Description of the task:
Reproduce the material below word for word, starting at the line that contains "skill in slot 3" and ending at the line that contains "tap(586, 783)", with both of those lines included.

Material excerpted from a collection

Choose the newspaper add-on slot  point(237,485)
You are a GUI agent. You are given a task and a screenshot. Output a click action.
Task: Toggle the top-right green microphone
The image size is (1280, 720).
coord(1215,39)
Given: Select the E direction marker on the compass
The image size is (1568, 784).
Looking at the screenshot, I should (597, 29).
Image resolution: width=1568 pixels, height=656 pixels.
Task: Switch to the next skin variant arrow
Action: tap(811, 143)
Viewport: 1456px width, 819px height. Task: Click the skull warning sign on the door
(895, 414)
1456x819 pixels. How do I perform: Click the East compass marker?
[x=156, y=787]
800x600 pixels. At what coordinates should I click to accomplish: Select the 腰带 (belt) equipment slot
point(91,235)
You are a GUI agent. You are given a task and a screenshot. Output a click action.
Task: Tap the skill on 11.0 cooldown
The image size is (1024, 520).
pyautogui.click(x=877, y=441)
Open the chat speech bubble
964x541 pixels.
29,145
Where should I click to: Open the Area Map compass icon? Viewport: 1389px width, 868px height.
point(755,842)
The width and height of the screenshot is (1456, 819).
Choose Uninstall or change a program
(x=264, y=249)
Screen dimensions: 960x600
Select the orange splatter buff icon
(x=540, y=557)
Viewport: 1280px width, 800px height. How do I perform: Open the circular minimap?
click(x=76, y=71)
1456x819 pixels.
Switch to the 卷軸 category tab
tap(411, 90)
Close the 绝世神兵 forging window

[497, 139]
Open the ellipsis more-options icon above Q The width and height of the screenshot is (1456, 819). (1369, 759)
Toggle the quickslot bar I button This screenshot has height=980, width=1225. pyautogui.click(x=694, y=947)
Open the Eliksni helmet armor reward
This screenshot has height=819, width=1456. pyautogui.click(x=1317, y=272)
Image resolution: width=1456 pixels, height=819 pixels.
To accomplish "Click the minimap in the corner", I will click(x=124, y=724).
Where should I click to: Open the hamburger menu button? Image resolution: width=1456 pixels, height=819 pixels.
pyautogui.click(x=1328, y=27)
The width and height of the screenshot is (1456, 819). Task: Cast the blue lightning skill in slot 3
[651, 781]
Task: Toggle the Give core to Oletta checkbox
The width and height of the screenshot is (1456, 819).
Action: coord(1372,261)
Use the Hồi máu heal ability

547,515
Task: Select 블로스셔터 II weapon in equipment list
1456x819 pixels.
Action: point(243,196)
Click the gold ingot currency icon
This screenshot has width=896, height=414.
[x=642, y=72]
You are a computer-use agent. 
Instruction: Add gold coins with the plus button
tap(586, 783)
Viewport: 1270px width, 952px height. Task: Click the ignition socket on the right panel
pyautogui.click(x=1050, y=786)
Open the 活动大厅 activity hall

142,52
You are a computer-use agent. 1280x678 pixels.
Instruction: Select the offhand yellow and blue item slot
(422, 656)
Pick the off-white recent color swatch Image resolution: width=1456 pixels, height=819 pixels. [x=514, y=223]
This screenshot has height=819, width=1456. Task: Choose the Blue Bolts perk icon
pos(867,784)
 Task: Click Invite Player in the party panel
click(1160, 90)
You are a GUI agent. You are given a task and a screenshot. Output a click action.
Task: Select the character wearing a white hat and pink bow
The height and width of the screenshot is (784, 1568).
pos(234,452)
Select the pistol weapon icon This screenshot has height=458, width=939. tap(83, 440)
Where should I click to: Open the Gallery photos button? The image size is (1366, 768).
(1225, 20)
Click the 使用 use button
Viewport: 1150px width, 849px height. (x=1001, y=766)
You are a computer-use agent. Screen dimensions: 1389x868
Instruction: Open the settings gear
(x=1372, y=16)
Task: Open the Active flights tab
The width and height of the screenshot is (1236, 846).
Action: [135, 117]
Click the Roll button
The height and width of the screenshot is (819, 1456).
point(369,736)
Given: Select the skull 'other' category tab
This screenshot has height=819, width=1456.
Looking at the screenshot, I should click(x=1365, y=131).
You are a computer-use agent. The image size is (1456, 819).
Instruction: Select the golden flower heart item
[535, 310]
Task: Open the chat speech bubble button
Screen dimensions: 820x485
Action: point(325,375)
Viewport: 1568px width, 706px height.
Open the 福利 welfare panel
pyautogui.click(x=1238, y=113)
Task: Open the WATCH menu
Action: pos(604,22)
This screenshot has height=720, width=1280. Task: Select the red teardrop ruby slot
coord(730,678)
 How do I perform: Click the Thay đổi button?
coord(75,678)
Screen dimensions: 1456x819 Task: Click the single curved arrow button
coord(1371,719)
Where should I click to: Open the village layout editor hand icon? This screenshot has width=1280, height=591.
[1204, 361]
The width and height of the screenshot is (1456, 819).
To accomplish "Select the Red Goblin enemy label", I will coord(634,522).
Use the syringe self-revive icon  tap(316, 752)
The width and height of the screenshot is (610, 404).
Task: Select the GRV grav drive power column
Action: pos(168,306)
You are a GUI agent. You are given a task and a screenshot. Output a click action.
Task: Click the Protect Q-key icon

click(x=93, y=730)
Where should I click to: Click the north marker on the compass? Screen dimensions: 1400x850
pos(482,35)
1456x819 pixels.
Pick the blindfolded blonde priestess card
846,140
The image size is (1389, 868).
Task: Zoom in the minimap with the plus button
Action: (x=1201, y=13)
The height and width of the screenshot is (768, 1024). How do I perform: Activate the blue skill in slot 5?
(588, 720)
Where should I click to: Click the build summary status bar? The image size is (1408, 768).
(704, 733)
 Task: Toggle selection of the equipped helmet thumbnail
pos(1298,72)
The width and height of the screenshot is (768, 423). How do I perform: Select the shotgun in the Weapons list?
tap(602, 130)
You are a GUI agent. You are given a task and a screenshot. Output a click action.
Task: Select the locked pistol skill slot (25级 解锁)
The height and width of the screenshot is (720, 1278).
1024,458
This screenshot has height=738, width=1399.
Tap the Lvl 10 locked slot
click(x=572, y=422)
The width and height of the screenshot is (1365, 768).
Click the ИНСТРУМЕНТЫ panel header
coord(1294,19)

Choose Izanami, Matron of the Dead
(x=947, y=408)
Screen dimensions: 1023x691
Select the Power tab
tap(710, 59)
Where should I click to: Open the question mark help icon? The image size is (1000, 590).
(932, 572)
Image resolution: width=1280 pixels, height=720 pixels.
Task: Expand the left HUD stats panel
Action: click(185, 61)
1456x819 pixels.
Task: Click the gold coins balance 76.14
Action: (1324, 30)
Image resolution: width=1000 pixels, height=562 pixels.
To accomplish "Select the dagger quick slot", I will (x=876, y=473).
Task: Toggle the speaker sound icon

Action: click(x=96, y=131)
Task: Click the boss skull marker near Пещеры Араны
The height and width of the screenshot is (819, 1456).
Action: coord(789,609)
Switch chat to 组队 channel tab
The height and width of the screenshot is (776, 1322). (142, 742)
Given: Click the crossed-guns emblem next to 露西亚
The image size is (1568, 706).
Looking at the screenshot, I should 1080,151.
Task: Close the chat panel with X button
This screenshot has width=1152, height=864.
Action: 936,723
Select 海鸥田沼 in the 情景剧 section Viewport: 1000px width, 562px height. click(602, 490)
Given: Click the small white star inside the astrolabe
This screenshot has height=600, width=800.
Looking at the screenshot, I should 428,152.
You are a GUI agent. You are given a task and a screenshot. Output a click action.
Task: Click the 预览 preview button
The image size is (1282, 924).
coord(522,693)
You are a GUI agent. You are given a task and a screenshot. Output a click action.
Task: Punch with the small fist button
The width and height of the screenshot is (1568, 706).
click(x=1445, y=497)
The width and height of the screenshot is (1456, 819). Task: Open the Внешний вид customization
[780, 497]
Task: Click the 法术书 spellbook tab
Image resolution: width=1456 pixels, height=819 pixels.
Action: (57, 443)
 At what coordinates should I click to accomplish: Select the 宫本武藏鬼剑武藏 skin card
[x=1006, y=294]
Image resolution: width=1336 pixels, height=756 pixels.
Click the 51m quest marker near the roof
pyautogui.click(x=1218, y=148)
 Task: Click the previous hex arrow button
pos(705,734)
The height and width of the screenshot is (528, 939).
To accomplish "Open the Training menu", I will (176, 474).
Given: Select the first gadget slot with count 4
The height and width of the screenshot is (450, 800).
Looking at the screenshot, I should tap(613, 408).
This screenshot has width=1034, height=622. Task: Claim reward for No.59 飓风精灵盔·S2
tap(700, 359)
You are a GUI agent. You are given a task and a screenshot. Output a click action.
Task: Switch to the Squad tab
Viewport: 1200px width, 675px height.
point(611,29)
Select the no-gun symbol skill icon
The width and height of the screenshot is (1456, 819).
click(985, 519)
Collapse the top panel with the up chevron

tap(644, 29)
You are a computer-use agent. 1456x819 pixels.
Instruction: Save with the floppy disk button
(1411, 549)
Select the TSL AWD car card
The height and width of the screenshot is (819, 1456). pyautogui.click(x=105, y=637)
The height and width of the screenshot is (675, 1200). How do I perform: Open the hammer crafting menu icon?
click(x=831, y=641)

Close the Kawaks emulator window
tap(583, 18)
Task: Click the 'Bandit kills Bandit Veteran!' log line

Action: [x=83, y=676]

Finished answer:
The width and height of the screenshot is (1456, 819). Task: Cast the blue lightning skill in slot 3
[651, 781]
Task: Toggle the Give core to Oletta checkbox
The width and height of the screenshot is (1456, 819).
Action: coord(1372,261)
Use the Hồi máu heal ability

547,515
Task: Select 블로스셔터 II weapon in equipment list
1456x819 pixels.
Action: point(243,196)
Click the gold ingot currency icon
This screenshot has width=896, height=414.
[x=642, y=72]
You are a computer-use agent. 
Instruction: Add gold coins with the plus button
tap(586, 783)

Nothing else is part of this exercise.